▶ _Task description_:
Please return, with no alterations, the lines below from the very first through the one that contains "Escríbenos (107, 2362)".

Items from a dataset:
►

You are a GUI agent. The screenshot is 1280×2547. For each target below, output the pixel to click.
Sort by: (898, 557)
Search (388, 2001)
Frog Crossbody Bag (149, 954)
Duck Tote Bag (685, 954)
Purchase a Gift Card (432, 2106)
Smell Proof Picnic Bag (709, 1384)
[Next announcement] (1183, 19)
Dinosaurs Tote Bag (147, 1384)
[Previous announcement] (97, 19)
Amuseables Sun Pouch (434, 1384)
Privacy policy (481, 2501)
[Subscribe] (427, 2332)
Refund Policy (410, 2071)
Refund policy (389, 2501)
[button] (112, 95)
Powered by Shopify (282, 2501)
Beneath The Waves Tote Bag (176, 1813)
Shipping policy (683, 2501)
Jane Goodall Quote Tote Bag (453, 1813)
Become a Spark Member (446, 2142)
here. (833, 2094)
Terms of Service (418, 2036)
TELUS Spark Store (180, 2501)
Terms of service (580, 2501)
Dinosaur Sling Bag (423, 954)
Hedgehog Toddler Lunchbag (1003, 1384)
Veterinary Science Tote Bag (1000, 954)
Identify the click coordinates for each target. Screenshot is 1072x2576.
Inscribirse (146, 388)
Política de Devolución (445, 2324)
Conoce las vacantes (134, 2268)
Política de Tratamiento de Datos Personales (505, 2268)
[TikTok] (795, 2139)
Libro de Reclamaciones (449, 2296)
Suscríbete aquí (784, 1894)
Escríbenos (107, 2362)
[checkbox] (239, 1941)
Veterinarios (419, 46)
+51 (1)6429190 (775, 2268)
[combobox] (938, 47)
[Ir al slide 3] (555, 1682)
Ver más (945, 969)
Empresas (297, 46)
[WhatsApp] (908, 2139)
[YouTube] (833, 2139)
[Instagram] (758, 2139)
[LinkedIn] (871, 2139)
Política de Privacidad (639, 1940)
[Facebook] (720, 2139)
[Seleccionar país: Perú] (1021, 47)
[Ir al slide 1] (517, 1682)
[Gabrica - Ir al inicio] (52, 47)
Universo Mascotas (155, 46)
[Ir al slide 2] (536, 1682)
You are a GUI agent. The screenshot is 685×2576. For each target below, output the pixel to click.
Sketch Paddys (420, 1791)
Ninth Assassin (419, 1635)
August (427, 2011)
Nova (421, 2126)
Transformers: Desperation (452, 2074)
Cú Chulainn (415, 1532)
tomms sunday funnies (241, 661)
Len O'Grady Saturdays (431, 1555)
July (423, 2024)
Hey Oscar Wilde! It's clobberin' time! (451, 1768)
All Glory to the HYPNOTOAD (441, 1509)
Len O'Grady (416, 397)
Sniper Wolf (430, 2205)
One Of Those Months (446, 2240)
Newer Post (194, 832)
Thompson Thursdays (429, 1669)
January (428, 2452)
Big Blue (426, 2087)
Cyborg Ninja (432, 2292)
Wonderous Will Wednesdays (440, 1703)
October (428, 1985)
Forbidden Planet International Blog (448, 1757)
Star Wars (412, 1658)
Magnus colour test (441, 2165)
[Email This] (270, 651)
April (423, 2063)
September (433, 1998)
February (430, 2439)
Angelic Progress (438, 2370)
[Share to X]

◄

▶ _Response area_:
You are a GUI agent. The screenshot is 1280×2547. For each target below, output the pixel to click.
Sort by: (898, 557)
Search (388, 2001)
Frog Crossbody Bag (149, 954)
Duck Tote Bag (685, 954)
Purchase a Gift Card (432, 2106)
Smell Proof Picnic Bag (709, 1384)
[Next announcement] (1183, 19)
Dinosaurs Tote Bag (147, 1384)
[Previous announcement] (97, 19)
Amuseables Sun Pouch (434, 1384)
Privacy policy (481, 2501)
[Subscribe] (427, 2332)
Refund Policy (410, 2071)
Refund policy (389, 2501)
[button] (112, 95)
Powered by Shopify (282, 2501)
Beneath The Waves Tote Bag (176, 1813)
Shipping policy (683, 2501)
Jane Goodall Quote Tote Bag (453, 1813)
Become a Spark Member (446, 2142)
here. (833, 2094)
Terms of Service (418, 2036)
TELUS Spark Store (180, 2501)
Terms of service (580, 2501)
Dinosaur Sling Bag (423, 954)
Hedgehog Toddler Lunchbag (1003, 1384)
Veterinary Science Tote Bag (1000, 954)
Identify the click coordinates for each target. Screenshot is 1072x2576.
Inscribirse (146, 388)
Política de Devolución (445, 2324)
Conoce las vacantes (134, 2268)
Política de Tratamiento de Datos Personales (505, 2268)
[TikTok] (795, 2139)
Libro de Reclamaciones (449, 2296)
Suscríbete aquí (784, 1894)
Escríbenos (107, 2362)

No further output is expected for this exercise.